It’s small, two-toned, resistant to splitting, and has a flavor that makes you want to get another one right away. It’s called Scarlet Sunrise and it’s the latest arrival in the world of tomatoes: a yellow grape tomato with a light red hue, the result of over ten years of work by researchers at Rutgers University in New Jersey.
It was officially presented at the end of August during a public tasting, and those who tried it – including some journalists – praised its strong taste and crunchy texture. But Scarlet Sunrise is not just good to eat: it also tells a story of patience, biodiversity and sustainable research.
A cross between past and future
The idea was born in 2012, when Peter Nitzsche and Tom Orton, two experts from Rutgers, began working on a new variety of cherry tomato. They didn’t want to invent something from scratch, but combine the best of two already existing varieties: a very resistant and compact red tomato, and an ancient two-color variety, with an exceptional but fragile taste.
The problem? The red color in tomatoes is a dominant trait, so each new cross always seemed to bring back the same old classic red tomato. To obtain a two-colored, tasty and resistant fruit, the two researchers had to resort to a technique called backcrossing, which involves crossing the hybrids several times with one of the parents to stabilize the desired traits.
The work was long and meticulous: pollinations by hand with tweezers and brushes, year after year, with a lot of patience and no shortcuts.
A tomato that can be grown in 70 days and resists well
The result is a tomato ready in about 70 days, with a compact skin, which does not break easily, and with a perfect balance between sugars and acidity. It is meant to be eaten raw, perhaps straight from the garden to your plate.

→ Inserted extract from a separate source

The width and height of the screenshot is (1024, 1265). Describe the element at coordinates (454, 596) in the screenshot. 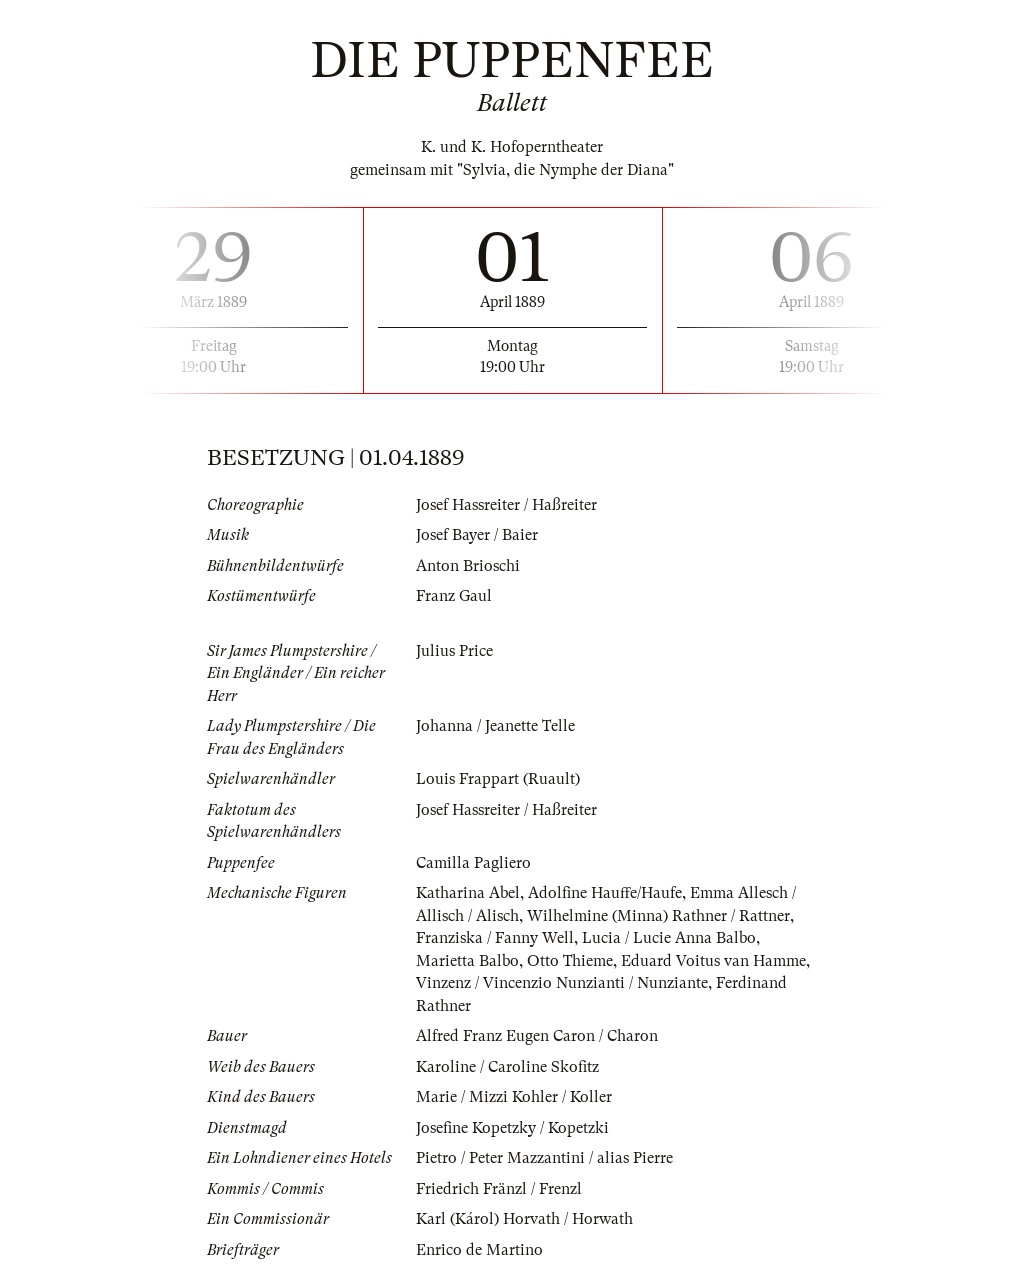

I see `Franz Gaul` at that location.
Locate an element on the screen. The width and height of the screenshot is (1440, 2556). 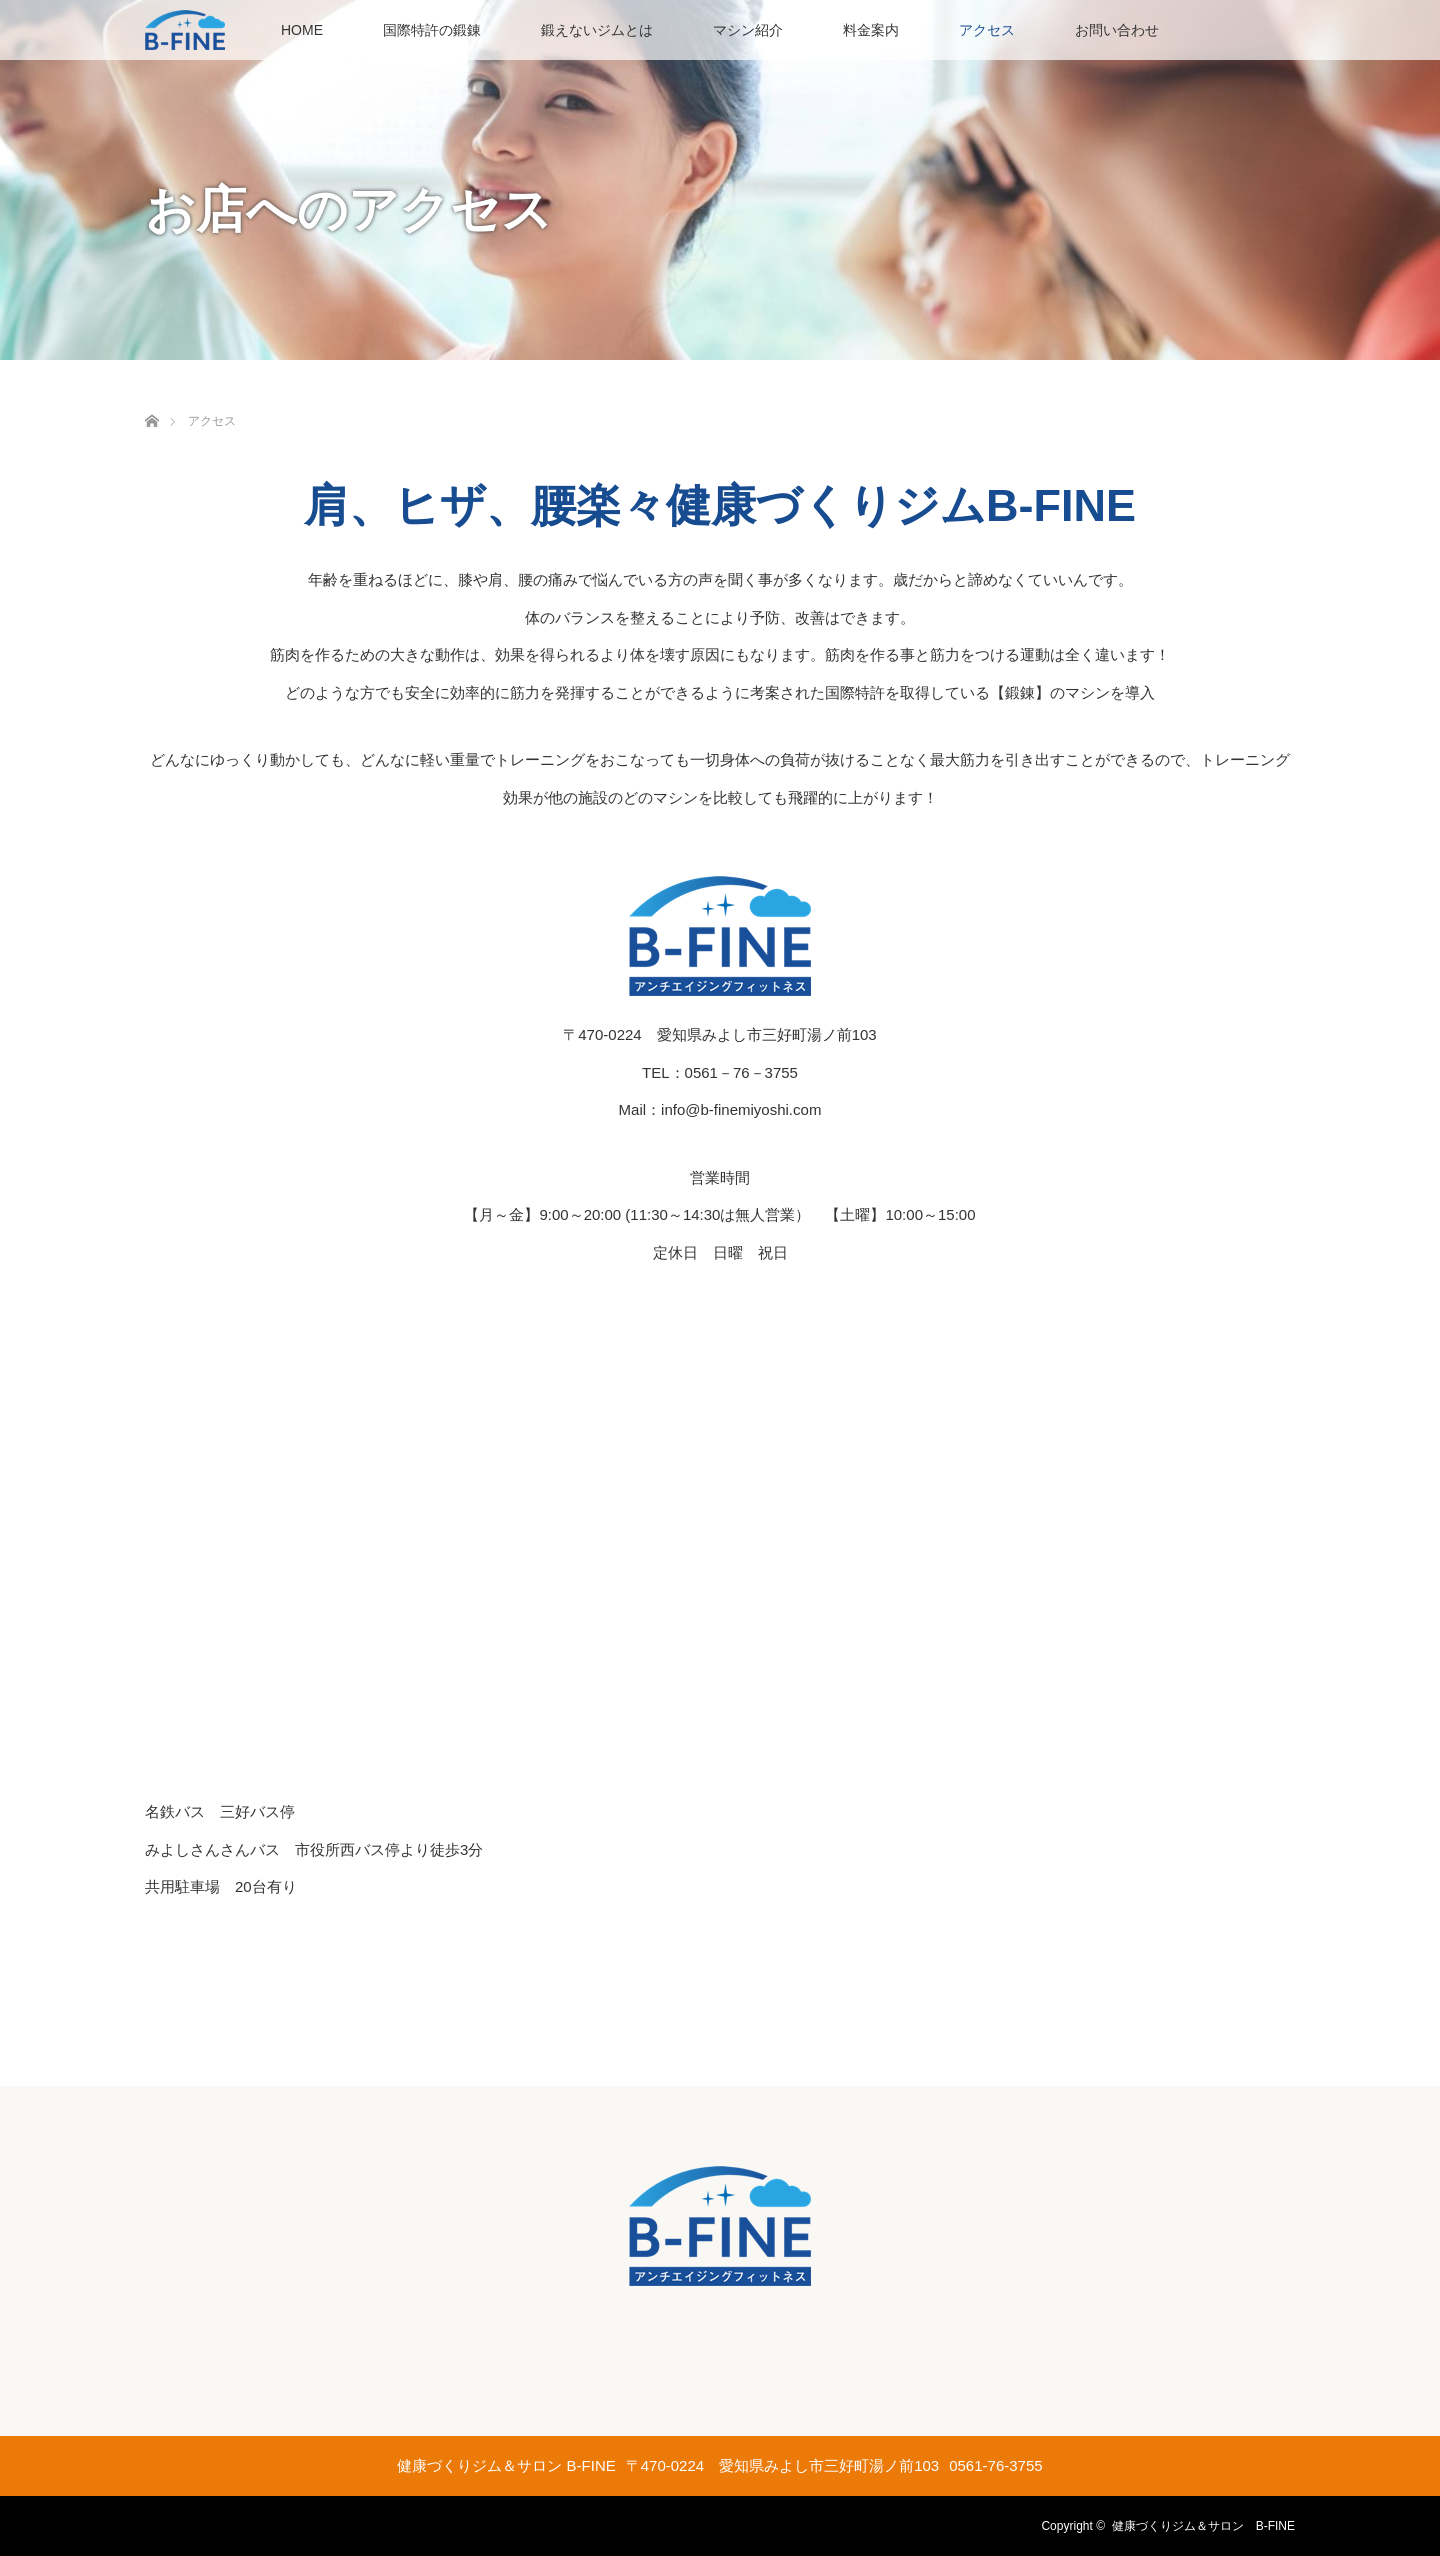
鍛えないジムとは is located at coordinates (597, 30).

But there’s more: Scarlet Sunrise aims to enhance local producers, in a market increasingly dominated by large Californian and Mexican agricultural companies. In this context, the strategy of New Jersey growers – where the tomato is a true tradition – is clear: not to compete on quantity, but on taste, as Nitzsche explained:
It doesn’t have to be aesthetically perfect. It has to be good.

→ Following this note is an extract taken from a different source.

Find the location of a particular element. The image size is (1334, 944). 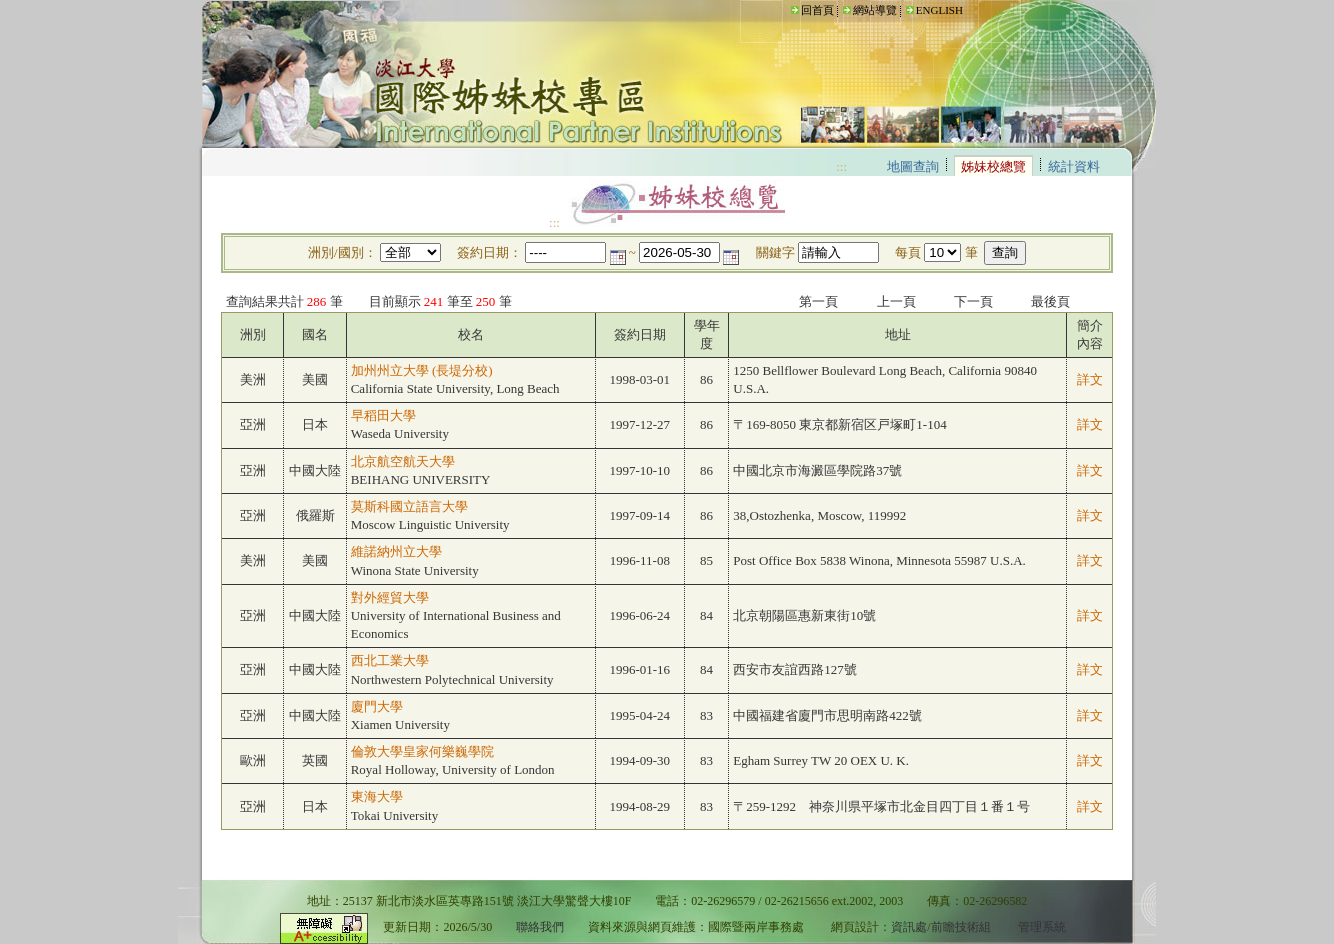

第一頁 is located at coordinates (818, 301).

And in fact, those who have tasted it confirm it.
During the official presentation, journalist Matt Cortina confessed to having returned to the tasting counter several times.
It’s one of those tomatoes that makes you want to eat more.

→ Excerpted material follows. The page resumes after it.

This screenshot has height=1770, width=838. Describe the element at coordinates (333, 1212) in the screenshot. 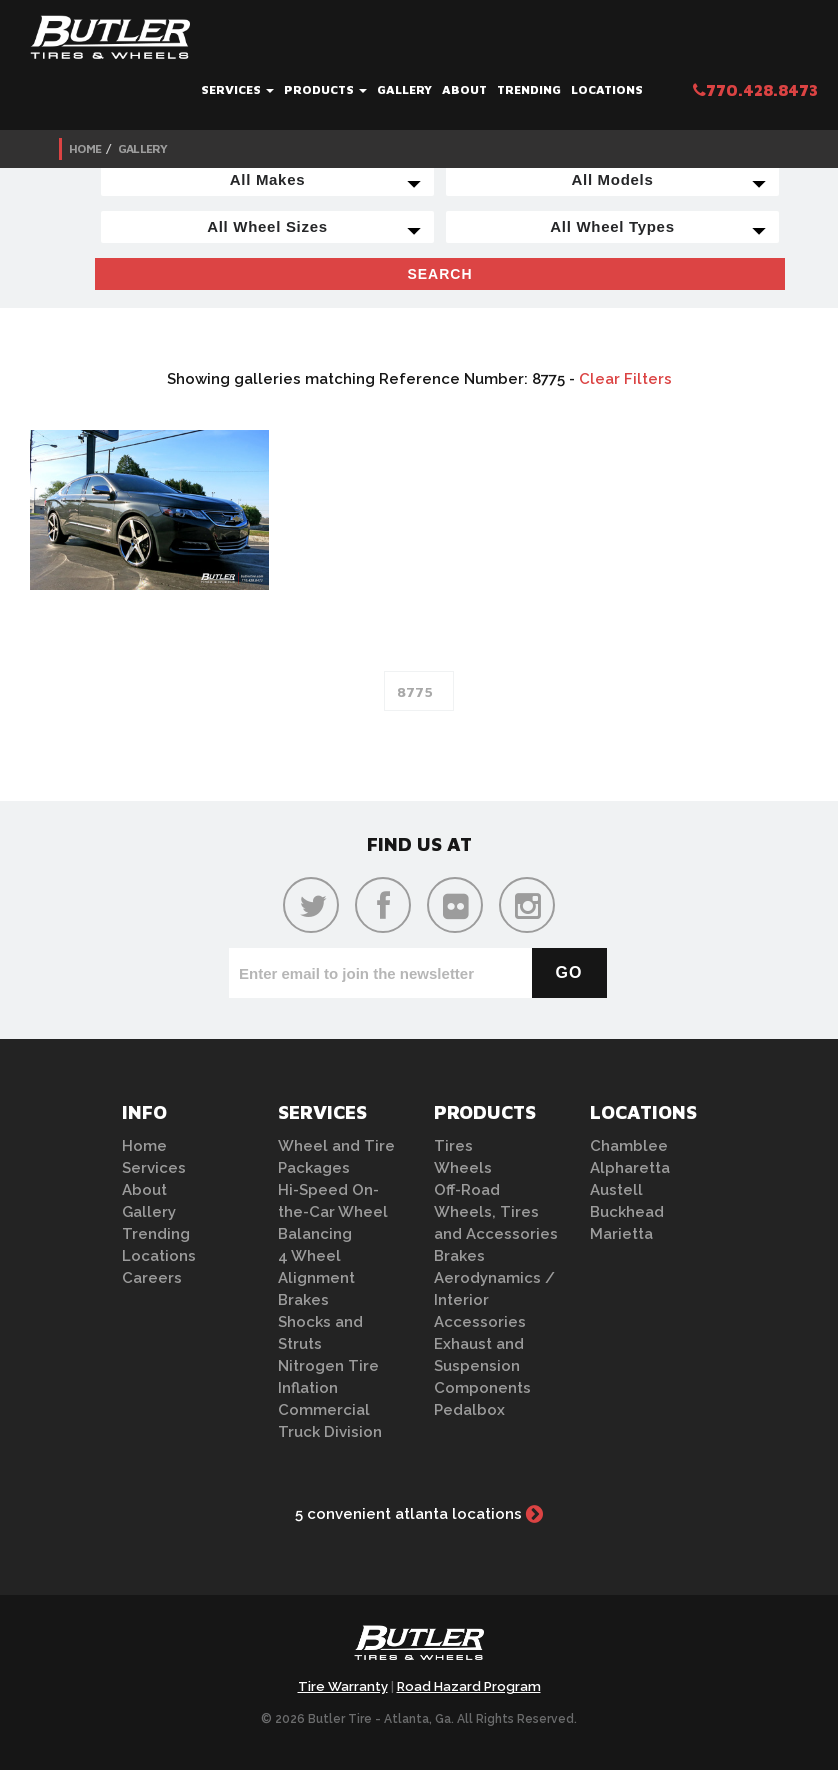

Rutgers has already obtained varietal protection from the United States Department of Agriculture and is seeking collaborations with producers and seed companies to make the seeds available to local growers and, in the future, also to home garden enthusiasts.
Scarlet Sunrise was actually supposed to launch as early as 2020, but Covid halted global seed distribution. Now, however, everything is ready to bring this cherry tomato to the tables – and into the gardens – of those looking for something good, sustainable and different from the usual.
There is still one detail that researchers are working on: the plant today can grow up to 2.5 meters in height, which is not ideal for those with limited space. For this reason, new, more compact versions are already being tested, also suitable for small urban gardens or pots on balconies.
The tomato of the future looks to the past
Scarlet Sunrise is part of a long New Jersey agricultural tradition. In the 1930s, Rutgers collaborated with Campbell’s Soup Company to develop canning tomatoes. Today, the university looks forward, but with the same spirit: producing varieties suitable for consumers, not just for industry.
In 2024 alone, New Jersey produced more than 60 million pounds of tomatoes, worth more than $36 million. Small numbers compared to American agricultural giants, but with great added value: quality and flavor.
And it is precisely from here that Nitzsche and Orton start again: with the desire to make Scarlet Sunrise even more suitable for everyone, without losing its qualities. Their goal? Continue to improve it, to make the tomato an increasingly tasty, resistant and easy to grow product.